INSTRUCTIONS TO FOLLOW: Your answer must consist of exactly the lines below, starting with the line with "Bảo mật thông tin (99, 2341)" and going on through the line with "Luật hình sự (146, 1919)", and nothing else.

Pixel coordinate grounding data
===============
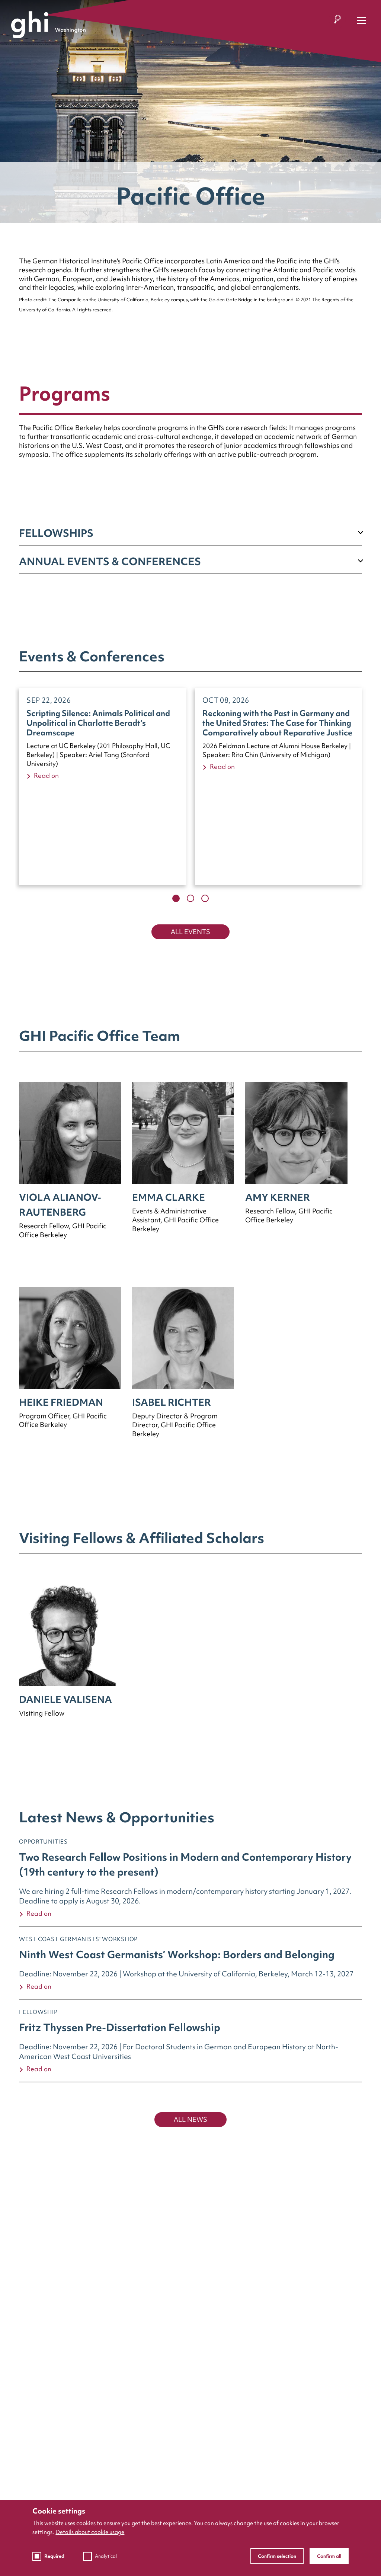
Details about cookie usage (89, 2532)
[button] (176, 898)
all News (190, 2119)
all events (190, 931)
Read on (46, 775)
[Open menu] (361, 20)
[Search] (337, 20)
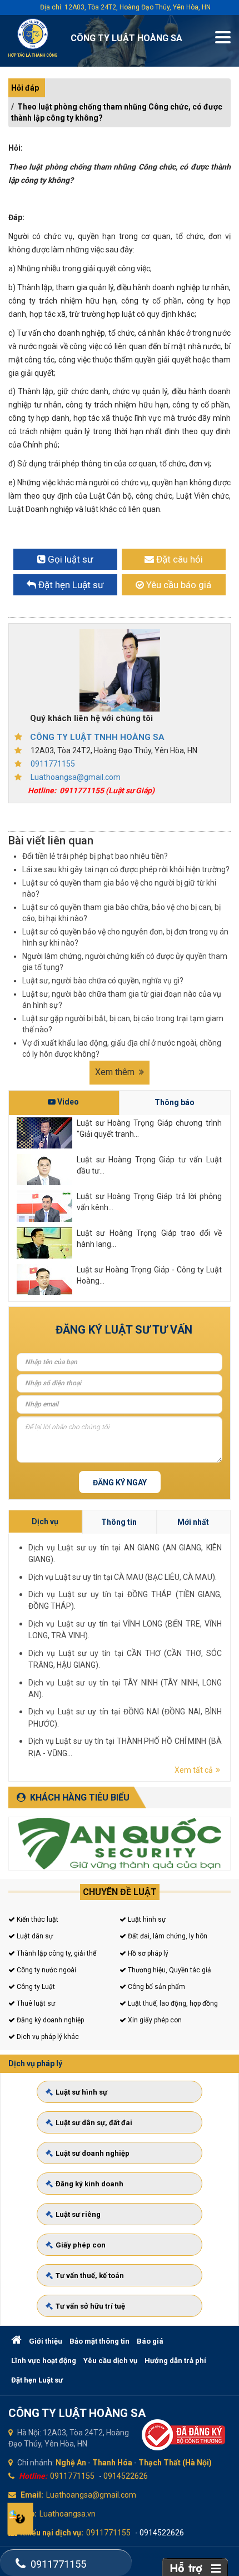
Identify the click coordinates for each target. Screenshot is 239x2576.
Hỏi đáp (25, 87)
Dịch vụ (45, 1521)
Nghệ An (71, 2462)
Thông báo (175, 1102)
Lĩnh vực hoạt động (43, 2360)
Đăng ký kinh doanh (89, 2184)
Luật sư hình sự (81, 2092)
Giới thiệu (45, 2341)
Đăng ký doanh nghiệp (49, 2020)
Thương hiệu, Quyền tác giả (168, 1970)
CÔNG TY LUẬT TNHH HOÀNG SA (97, 737)
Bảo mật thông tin (99, 2341)
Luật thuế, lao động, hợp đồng (172, 2003)
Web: (28, 2513)
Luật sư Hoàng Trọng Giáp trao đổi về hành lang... (149, 1239)
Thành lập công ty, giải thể (55, 1953)
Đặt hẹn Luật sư (37, 2380)
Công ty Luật (35, 1987)
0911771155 (53, 763)
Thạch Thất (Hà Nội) (175, 2462)
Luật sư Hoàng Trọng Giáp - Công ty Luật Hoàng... (149, 1275)
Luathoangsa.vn (67, 2513)
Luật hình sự (146, 1919)
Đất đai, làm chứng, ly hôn (166, 1936)
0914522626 (125, 2475)
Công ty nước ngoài (45, 1970)
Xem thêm (116, 1072)
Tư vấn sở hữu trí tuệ (90, 2306)
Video (67, 1101)
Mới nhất (193, 1522)
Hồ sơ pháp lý (147, 1953)
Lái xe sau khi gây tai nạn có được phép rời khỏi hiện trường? (126, 869)
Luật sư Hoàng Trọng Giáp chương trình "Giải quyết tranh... (149, 1128)
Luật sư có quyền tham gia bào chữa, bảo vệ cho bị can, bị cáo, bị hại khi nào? (121, 913)
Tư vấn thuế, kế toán (90, 2275)
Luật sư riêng (78, 2214)
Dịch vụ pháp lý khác (47, 2037)
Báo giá (150, 2341)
===============
WRITTEN RESPONSE:
Bảo mật thông tin (99, 2341)
Luật thuế, lao động, hợp đồng (172, 2003)
Web: (28, 2513)
Luật sư Hoàng Trọng Giáp trao đổi về hành lang... (149, 1239)
Thành lập công ty, giải thể (55, 1953)
Đặt hẹn Luật sư (37, 2380)
Công ty Luật (35, 1987)
0911771155 (53, 763)
Thạch Thất (Hà Nội) (175, 2462)
Luật sư Hoàng Trọng Giáp - Công ty Luật Hoàng... (149, 1275)
Luathoangsa.vn (67, 2513)
Luật hình sự (146, 1919)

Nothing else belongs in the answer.